**PROBLEMS**
1. In the article on injection-molded polyamide 66, why do the authors conclude that the usual simplified analyses based on optical microscopy and DSC can fail to improve understanding? Answer in one to three sentences.
2. List every aspect of the microstructure that the article on injection-molded polyamide 66 says was explored.
3. Carry on the introduction of the article on injection-molded polyamide 66, starting after its final sentence.

**DOCUMENT SECTION**
Mechanical Behavior—Microstructure Relationships in Injection-Molded Polyamide 66

Abstract

Clear relationships between the semi-crystalline microstructure of injection molding polymers and their mechanical behavior are not yet totally established for all polymers. Part of this relative lack of understanding is because an unambiguous scientific approach is difficult to build up. The processing of samples promotes a microstructure which is not uniform and can be described in various ways on different scales. This introduces uncertainty in the correlations. Most completed studies were conducted on polyolefin, which exhibits an evolution of microstructure that is quite easy to observe and to correlate to mechanical properties. This paper intends to illustrate a more diffuse case. To achieve this, combined characterizations along the flow path and throughout the thickness of a plaque as well as characterizations of the local microstructure and tensile behavior of polyamide 66 are described. The microstructure was explored in terms of skin-core structure, spherulites sizes, crystallinity ratio and lamellae organization. Mechanical properties were addressed with non-monotonic tests with the use of DIC (Digital Image Correlation) to assess true behavior. The effect of humidity is also accounted for. It is demonstrated that small changes in lamellae or interlamellar amorphous phase are likely to be responsible for non-uniform mechanical properties, whereas more macroscopic levels (skin core structure, spherulites level of crystallinity ratio) appeared to be irrelevant levels of description. Consequently, the usual simplified analyses based on optical microscopy and differential scanning calorimetry (DSC) can be inefficient in improving knowledge in that field.

1. Introduction

Injection molding is a common process for manufacturing thermoplastic parts or samples. However, it induces a heterogeneous microstructure that responds to heterogeneous thermo mechanical histories during the processing itself.

From a technological point of view, injection molding involves three main steps: filling, packing-holding and cooling. Firstly, the molten thermoplastic is forced into the mold. The contact between the hot polymer and the cold mold induces an important thermal gradient throughout the thickness as well as a restriction of the molten flow “channel”. Complex flow fields of the molten polymer then promote elongation or shear stress (strain) depending on the location and time. Once the mold is filled, pressure is applied to counterbalance shrinkage during the cooling. Then a pressure gradient is built up along the flow direction. Finally, the part is cooled down and ejected. Consequently, local thermo-mechanical environments during the formation are piloted by global conditions: part/mold geometry, molten material properties, crystallization ability and machine set-up. The specific profiles of the pressure, temperature, strain rate and stress can be estimated by computational simulations and, in some cases, assessed by adequate mold instrumentation. This has led to numerous studies in the past (for example [1]) but general features of the relationships between processing conditions and properties are still an open question [2].

**COLLECTED DATA**
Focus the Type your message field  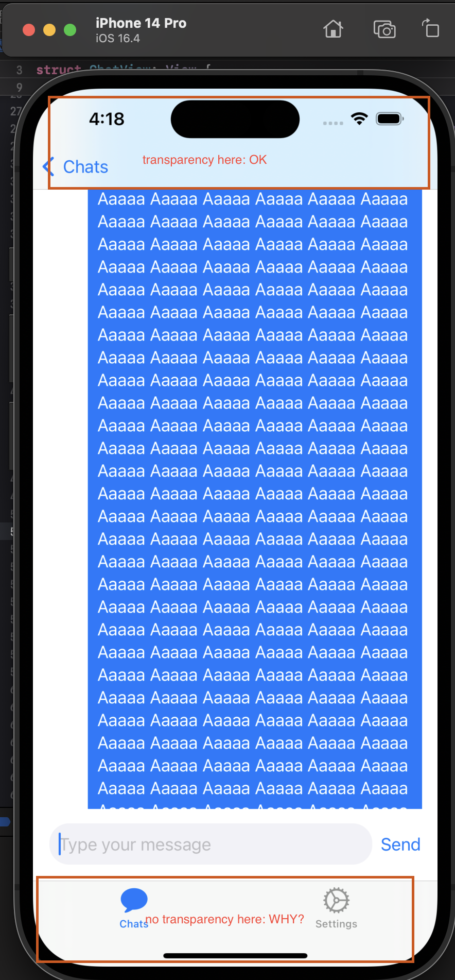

**SOLVED PROBLEMS**
1. The study found that small changes in the lamellae or the interlamellar amorphous phase are likely responsible for the non-uniform mechanical properties. The more macroscopic levels that such analyses describe, namely the skin-core structure, spherulites and crystallinity ratio, proved irrelevant levels of description.

2.
- Skin-core structure
- Spherulite sizes
- Crystallinity ratio
- Lamellae organization

3.
Any of these thermo-mechanical evolutions constrain variations of crystallization conditions and impact the crystalline morphology as well as the crystalline content [3]. In particular, cooling rates and flow conditions, by affecting the nucleation and the growth of crystalline entities, lead to a laminate organization known as the ‘skin-core’ structure [4,5]. At low optical resolution, three main layers are often named:

• the outer skin layers presenting a high degree of molecular orientation, shish-kebab like structures and lower crystallinity ratio [5,6];
• an intermediate zone where the combination of shear flow and cooling rate forms a microstructure composed of deformed spherulites or comet-like entities [7,8];
• a core zone, assumed to crystallize under static conditions with almost negligible orientation and a spherulitic type of crystallization eventually affected by pressure [9].

This skin-core structure and the crystallinity ratio are the scales on which microstructure is often studied, without proof that these scales are the only relevant ones that should be taken into consideration (see for example [2]).

However, microstructure can be described (and can vary) in a much richer manner on several scales including crystallographic system and perfection, lamellae thickness, spherulites organization or more complex macroscopic heterogeneity throughout and along the part [10].

The mechanical properties of polymer parts are controlled by the microstructure [11,12,13,14,15], in a manner not completely understood. Additionally, moisture may need to be considered [16,17,18].

The goal of this general study is to contribute to the understanding and the modeling of the relationships between the processing and the mechanical behavior of injection-molded polymers. In this framework, a polyamide 66 is considered as an example.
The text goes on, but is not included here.